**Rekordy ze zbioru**

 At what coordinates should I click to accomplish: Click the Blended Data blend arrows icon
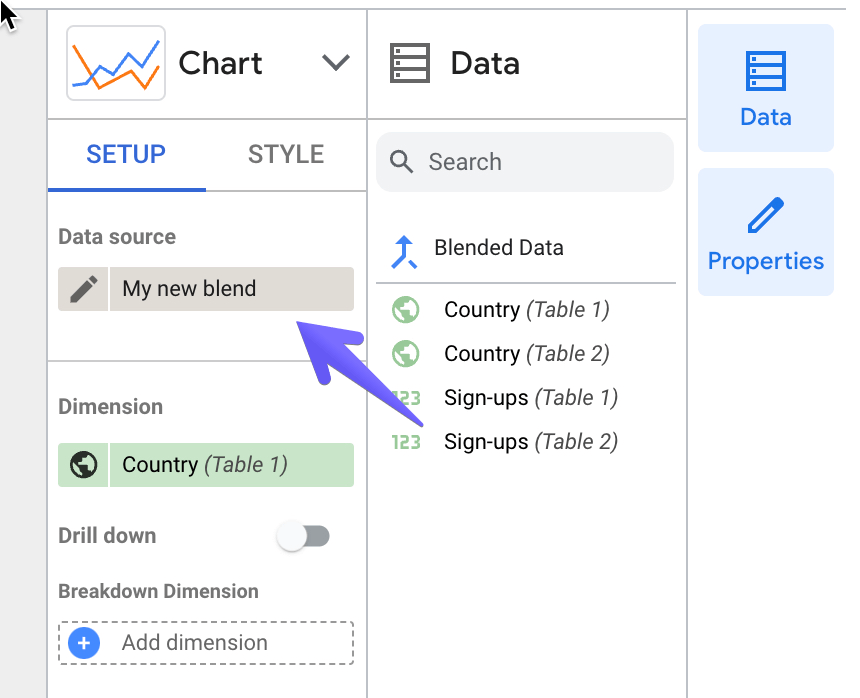click(404, 248)
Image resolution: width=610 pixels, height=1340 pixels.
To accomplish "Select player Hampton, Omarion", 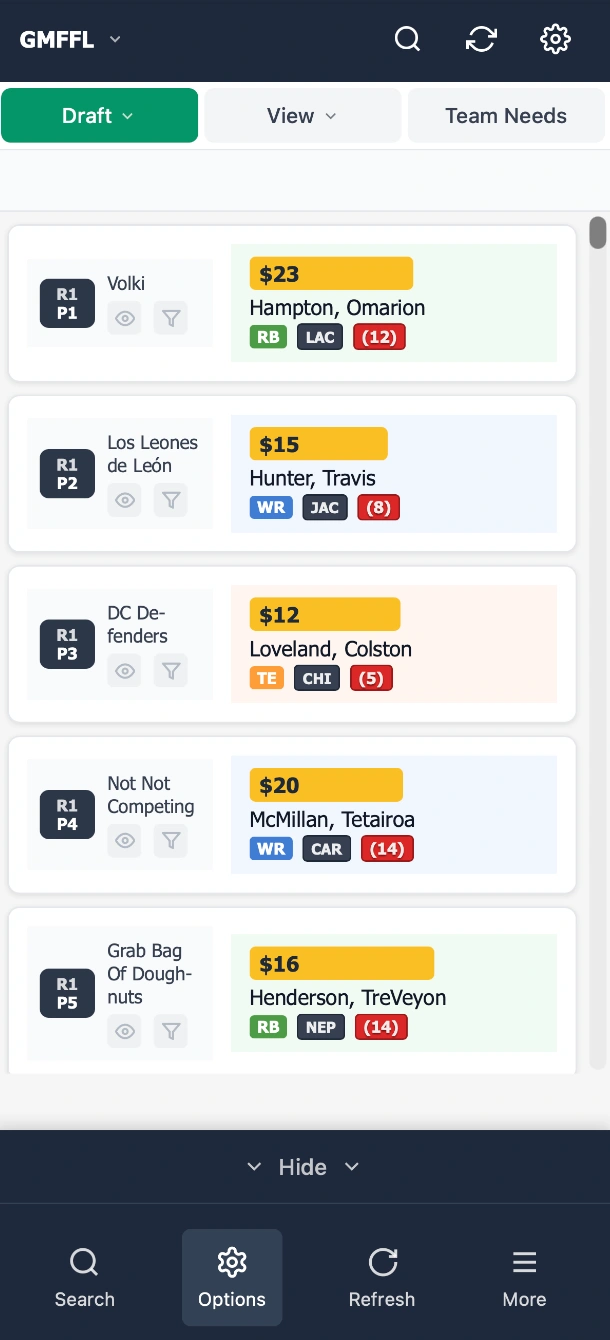I will point(336,308).
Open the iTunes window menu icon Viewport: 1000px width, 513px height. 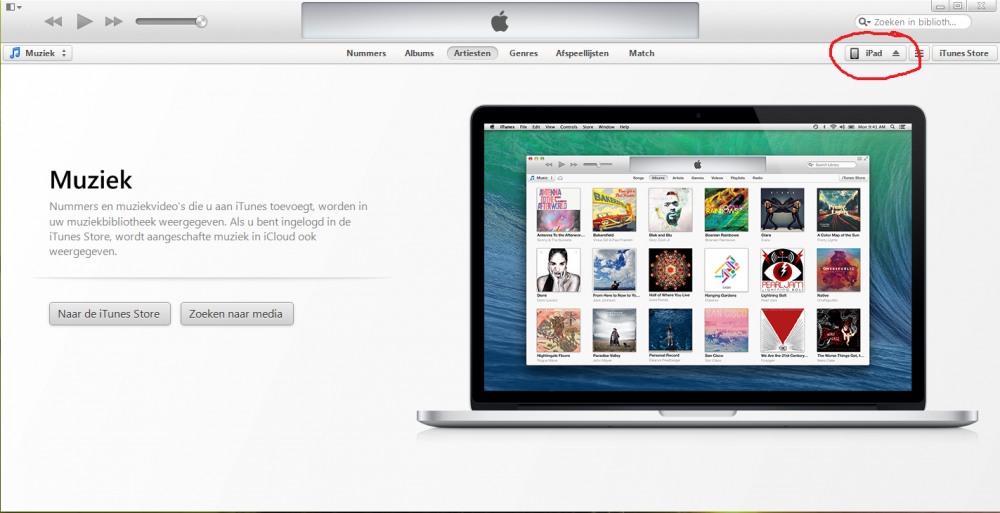[12, 6]
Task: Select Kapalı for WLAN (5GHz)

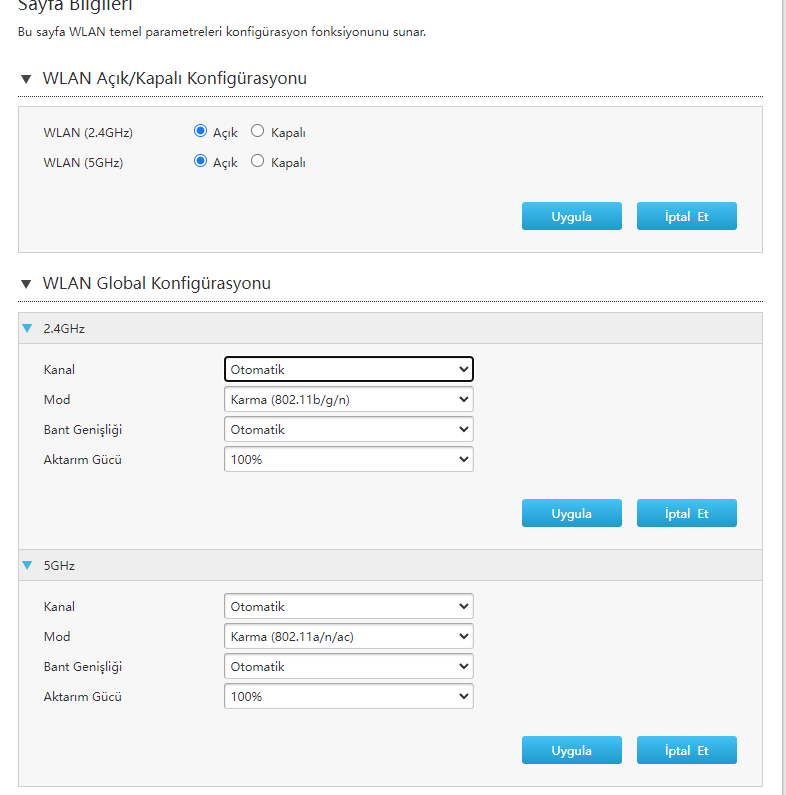Action: click(257, 161)
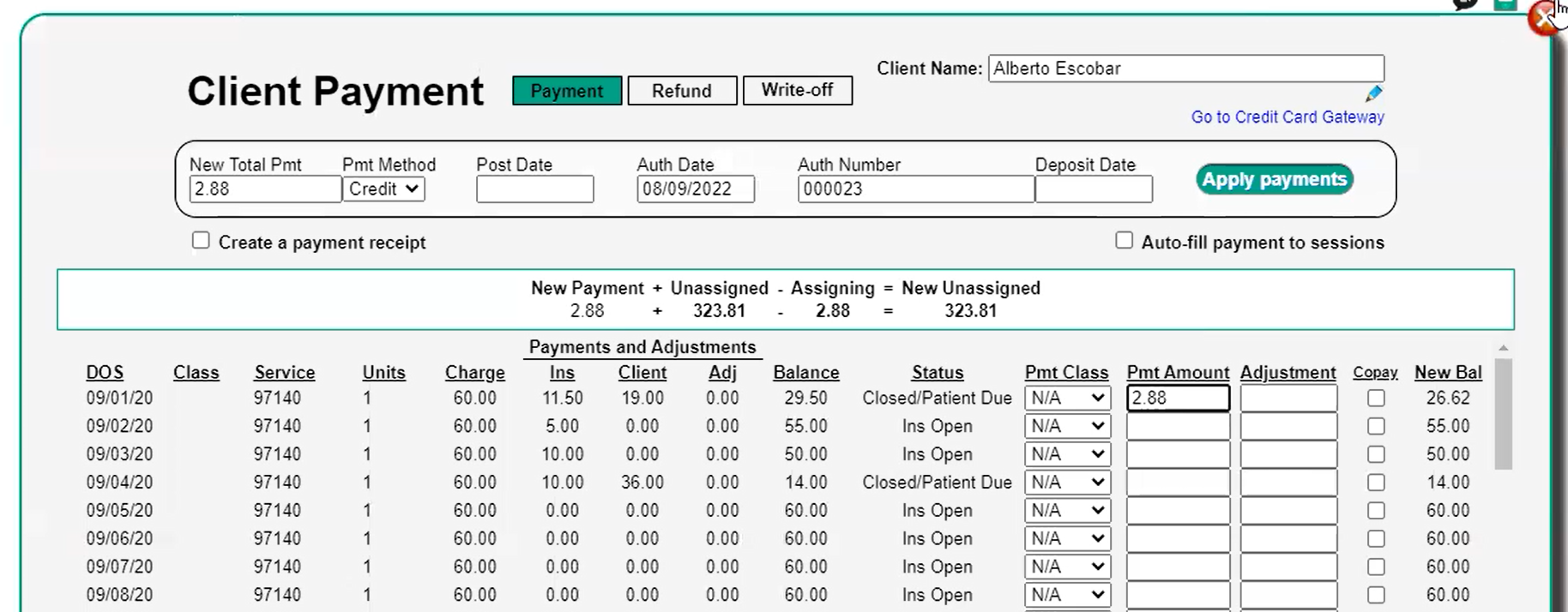
Task: Click the Deposit Date input box
Action: point(1093,189)
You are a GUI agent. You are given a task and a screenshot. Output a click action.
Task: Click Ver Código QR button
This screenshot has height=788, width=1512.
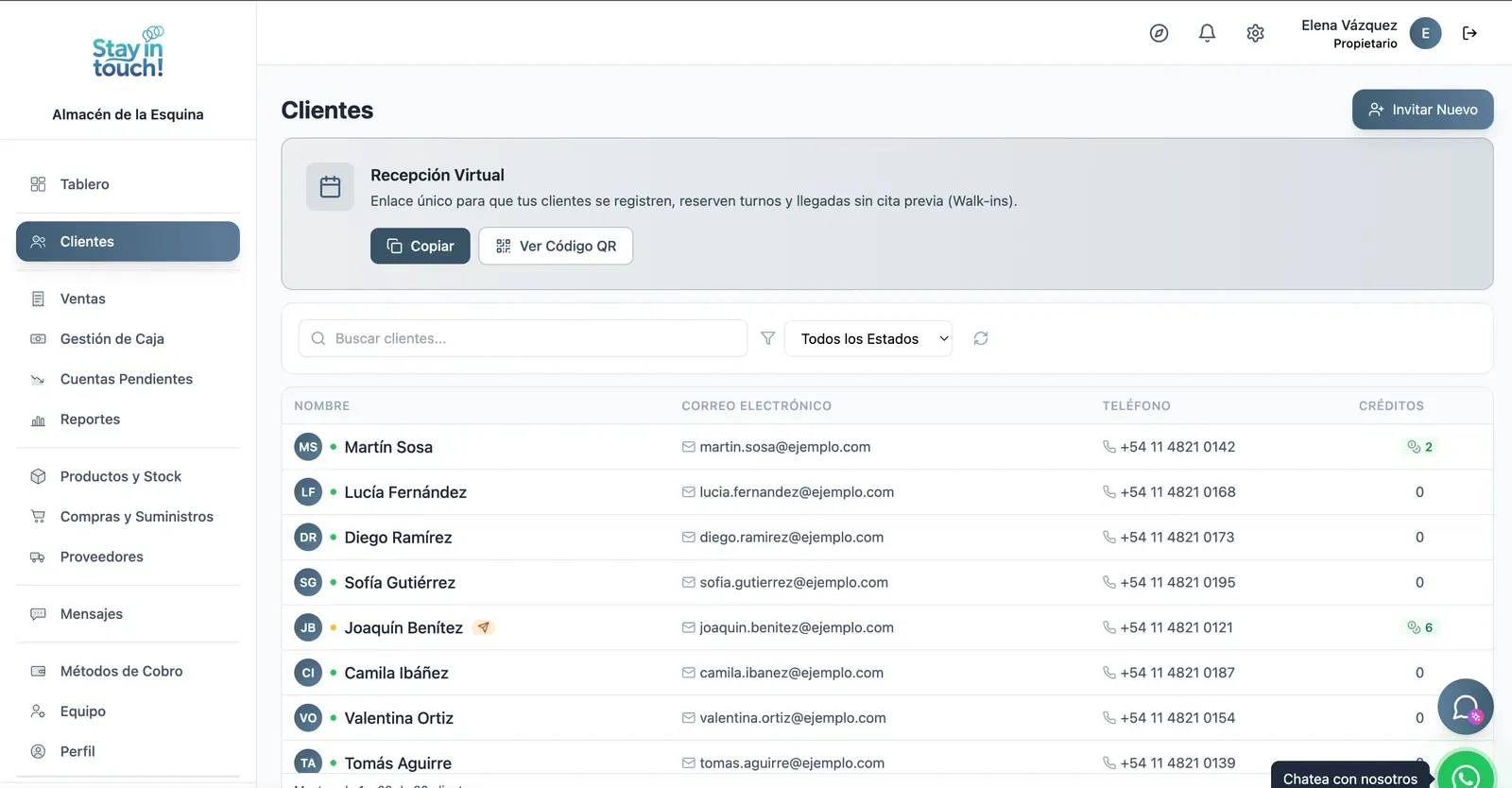click(556, 246)
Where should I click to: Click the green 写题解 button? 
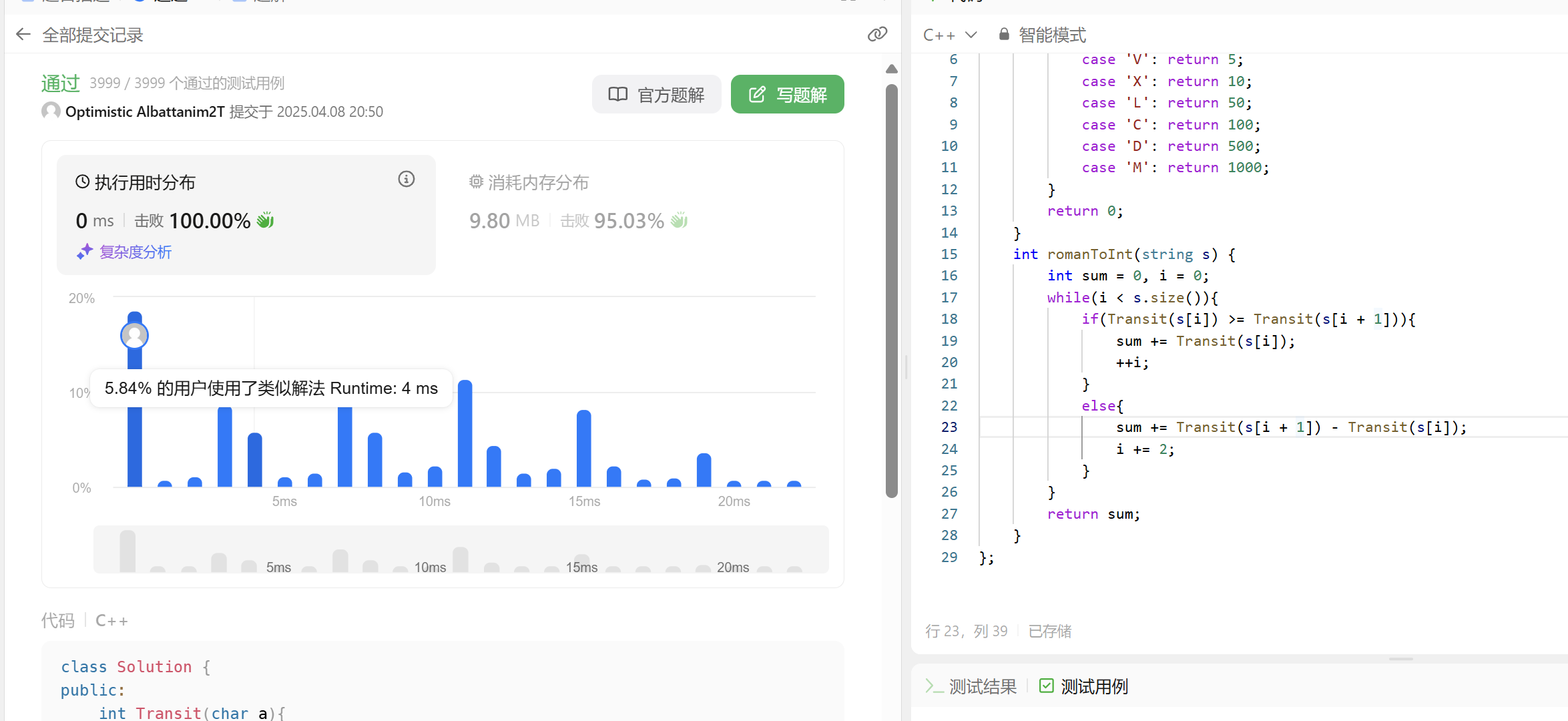tap(787, 95)
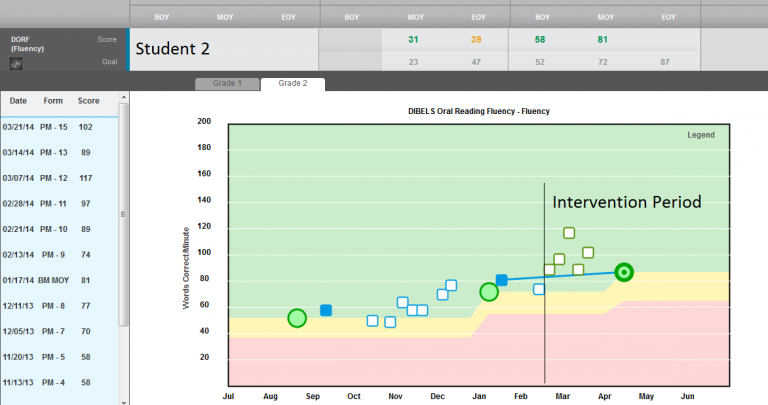Select the 03/07/14 PM - 12 row
Viewport: 768px width, 405px height.
click(58, 178)
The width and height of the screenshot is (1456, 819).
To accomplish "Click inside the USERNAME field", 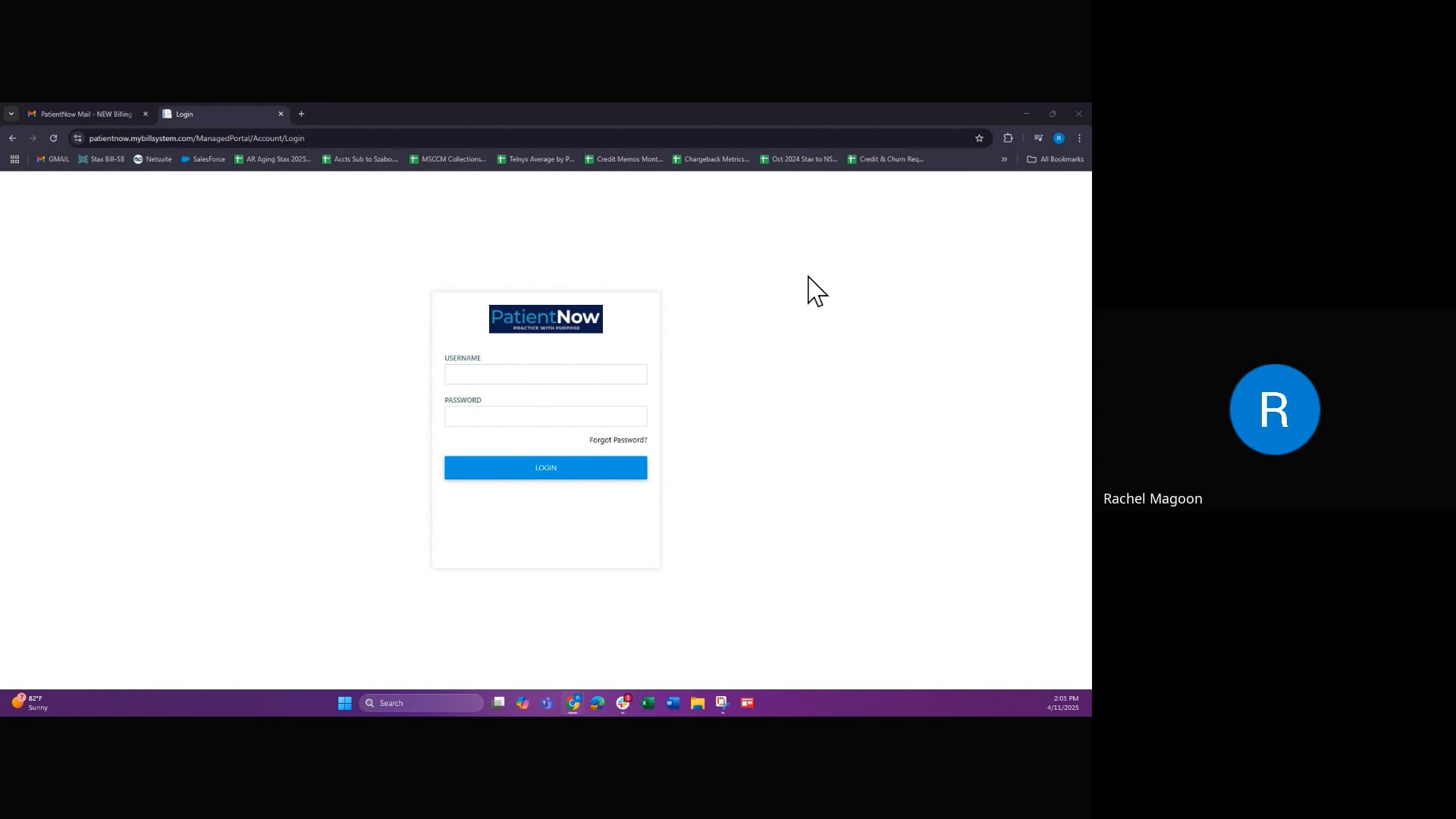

**ZADANIE PISEMNE**
Zamień „screenshot” na „image” we fragmencie rekordów od wiersza z „Task: Select Kapalı for WLAN (5GHz)” aż do końca rekordów, a resztę zostaw bez zmian. Przepisz tylko ten fragment i pomiń w nim obrazki.

**ODPOWIEDŹ PISEMNA**
Task: Select Kapalı for WLAN (5GHz)

Action: click(257, 161)
Task: Click the Deposit Date input box
Action: point(1093,189)
You are a GUI agent. You are given a task and a image. Output a click action.
Task: Click Ver Código QR button
This image has height=788, width=1512.
click(556, 246)
Where should I click to: Click the green 写题解 button? 
tap(787, 95)
Select the 03/07/14 PM - 12 row
Viewport: 768px width, 405px height.
click(58, 178)
The width and height of the image is (1456, 819).
To accomplish "Click inside the USERNAME field", 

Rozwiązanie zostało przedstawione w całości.